Heart with Joan Jett and the Blackhearts, The Mandevilles – The Sony Centre for the Performing Arts, Toronto – March 20, 2016
Review by Samantha Wu
Photos of Heart by Andrew Hartl
Legendary rock band Heart, featuring sisters Nancy and Ann Wilson, brought their Queens of Sheba tour to Toronto performing at the Sony Centre for the Performing Arts this past weekend. Sharing the stage with them, another leading lady of rock, Joan Jett with her band The Blackhearts. The night’s performance was kicked off by Serena Pryne and Nick Lesyk of The Mandevilles, an Americana-influenced rock outfit based out of Niagara, ON.
The two members of The Mandevilles did fine work kicking off this evening celebrating leading ladies who have paved the way and made rock history.

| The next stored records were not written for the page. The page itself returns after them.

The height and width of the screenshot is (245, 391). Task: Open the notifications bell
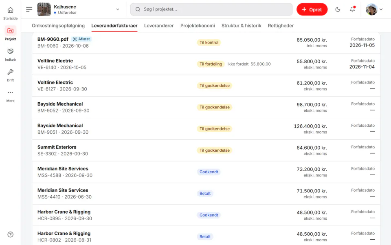[352, 9]
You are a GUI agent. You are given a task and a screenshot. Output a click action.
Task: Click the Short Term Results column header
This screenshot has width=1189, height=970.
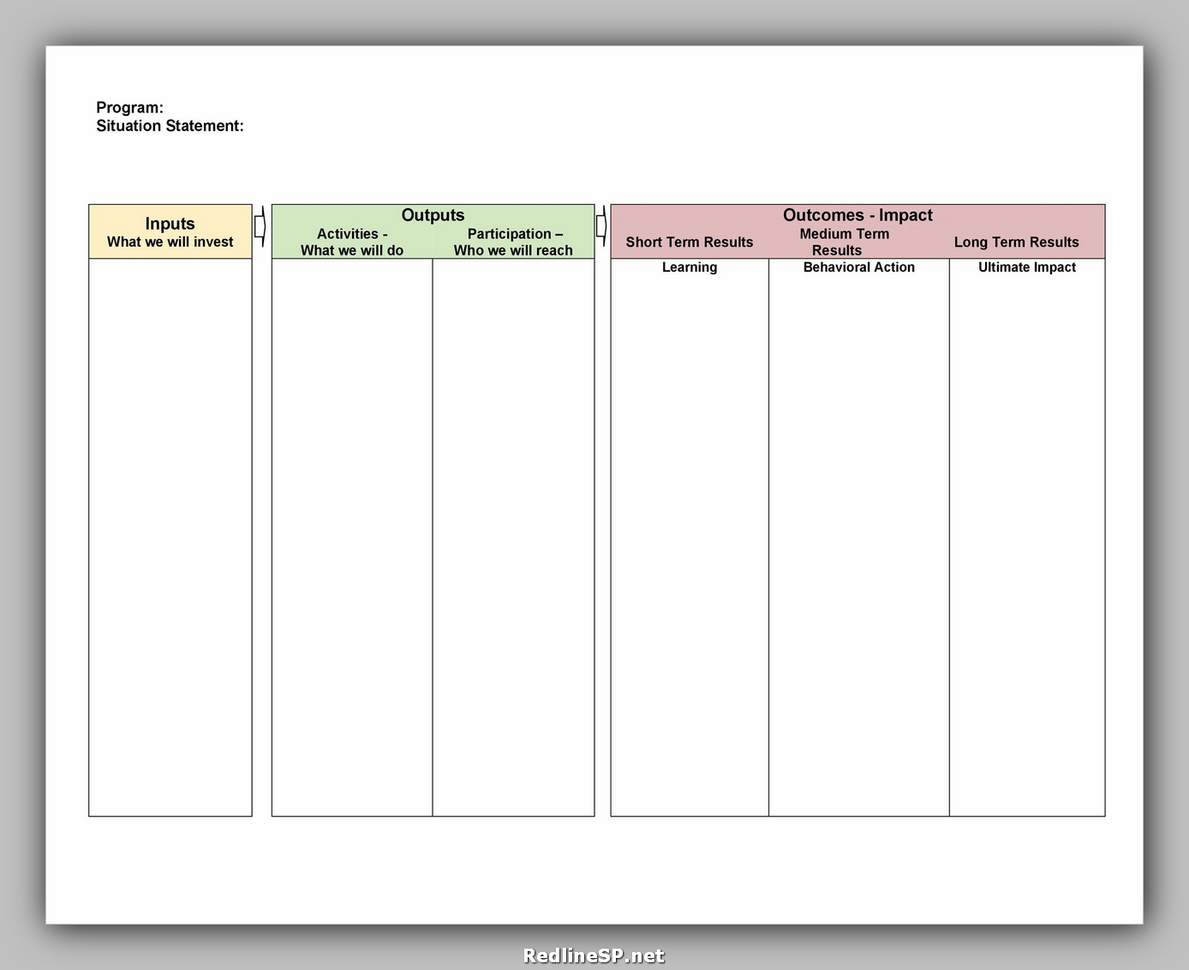click(690, 243)
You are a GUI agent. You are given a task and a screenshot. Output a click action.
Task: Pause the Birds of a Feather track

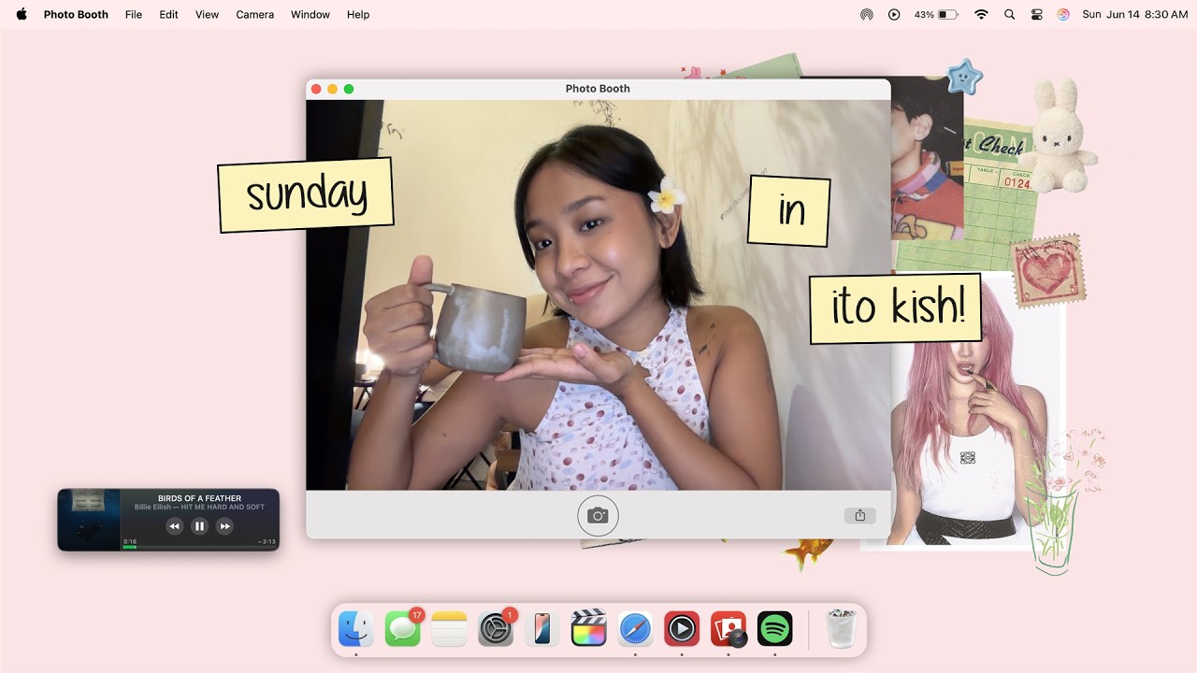(x=199, y=526)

Their half-hour set was short but sweet, stripped down for an intimate acoustic performance. In this manner, Pryne’s rich and soulful pipes were able to shine. She and Lesyk did a magnificent job getting the gathered crowd ready for a dynamic night of music ahead.

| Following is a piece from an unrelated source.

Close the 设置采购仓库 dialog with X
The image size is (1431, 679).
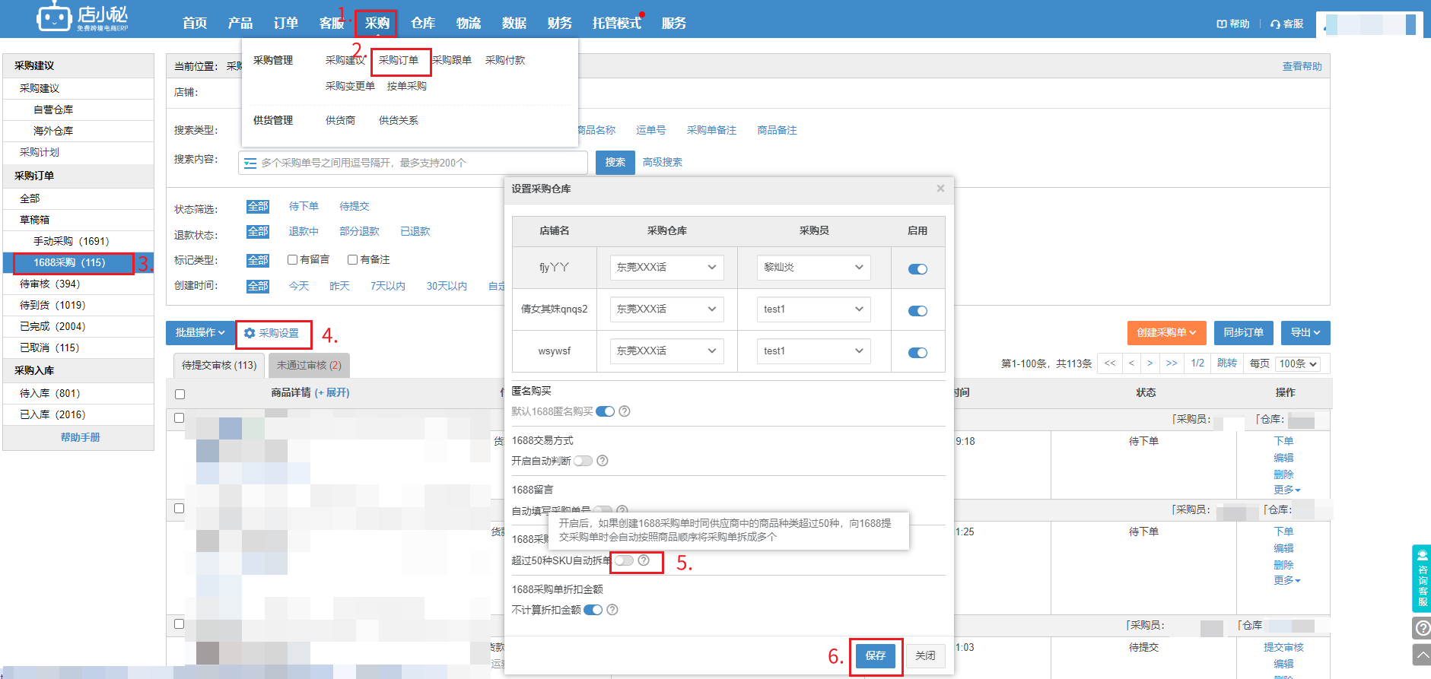tap(940, 189)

If you were listening to rock music through the ’80s and ’90s, then surely you were a fan of Joan Jett. Her raspy voice paired with her rough and tumble, bad-ass demeanor delivered classic rock hits like “Bad Reputation”, “Cherry Bomb”, and “I Hate Myself for Loving You”. Her most notable song “I Love Rock ‘n’ Roll” was originally a cover of the Arrows’ song, but it was Jett who made it famous.
Her performance this evening was the first time I’ve had the joy of seeing her live and she and her band delivered one powerhouse of a show. With a dazzling projected display of graphics, candid shots and video footage accompanying her, she engaged and wowed the crowd; it created a visually stunning spectacle. Joan Jett and the Blackhearts performed all of their classic hits including “You Drive Me Wild,” which was the first song that Jett ever wrote, and “Light of Day”, a song written by Bruce Springsteen for the movie of the same title that Jett starred in with Michael J. Fox, and “Any Weather”, a song Jett wrote with Foo Fighters’ Dave Grohl. Jett capped off her performance a cover of Sly & The Family Stone’s “Everyday People”.

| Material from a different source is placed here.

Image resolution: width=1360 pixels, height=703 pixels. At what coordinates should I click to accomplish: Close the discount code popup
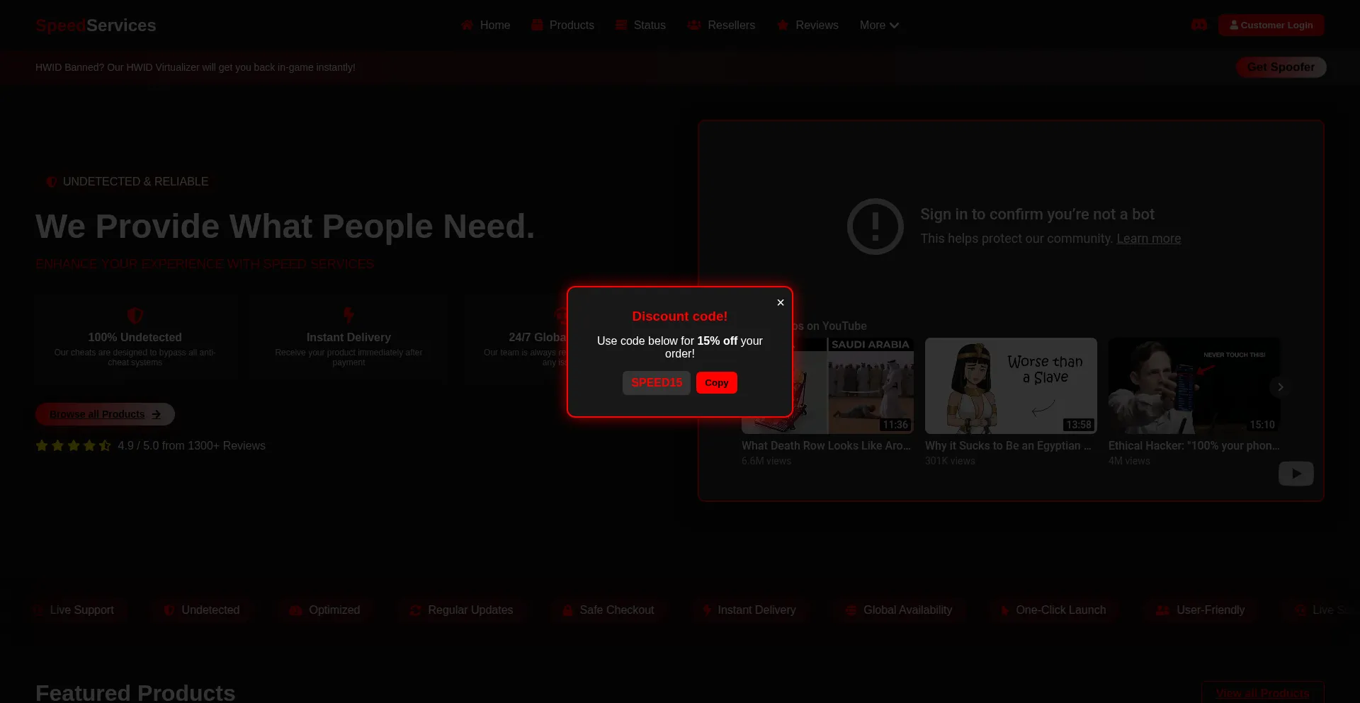(780, 302)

At just before 10 pm, and as the theatre was increasing in numbers, the much-anticipated Heart finally took the stage. Opening the show with three mega hits from their decades-spanning career — “Magic Man”, “Heartless”, and “Without Love” — the Wilson sisters performed in fine form. Ann has this incredibly powerful voice that is purring and sensual in one song and then will blow you away in another. Nancy’s prowess on the guitar is both subdued but commanding.
The sisters engaged with the crowd reminding fans that they are simply a rock band who sing about love, all forms of love including loving the idea of love before they launched into “These Dreams”, reminding me that most female fronted power ballads I remember listening to in the ’80s and ’90s were likely performed by Heart. They offered stories from their past, dedicating a song called “Sand”, originally performed by the Lovemongers, to a dear gardener friend who passed away from AIDS. Despite having been in the music industry for the past four decades, Heart is still going strong now creating new music and to illustrate that they performed “Beautiful Broken” from their latest album. They also did an unexpected cover of the song “Two” by Ne-Yo from the show Empire. As with Joan Jett, Heart’s chosen visuals displayed on their backdrop was mesmerizing adding another rich dimension to the visual appeal of the show. Their encore for the evening was a trio of songs by one of the greatest rock bands in history, Led Zeppelin that included “Immigrant Song” (I got chills as Ann’s voice wailed on those opening notes), “No Quarter” and “Misty Mountain Top”.
Overall, it was an incredible night of great music showing how despite years in the music industry, Joan Jett and Heart are still very relevant and have lots more to give when it comes to filling a concert hall, delivering an outstanding performance and creating great new music.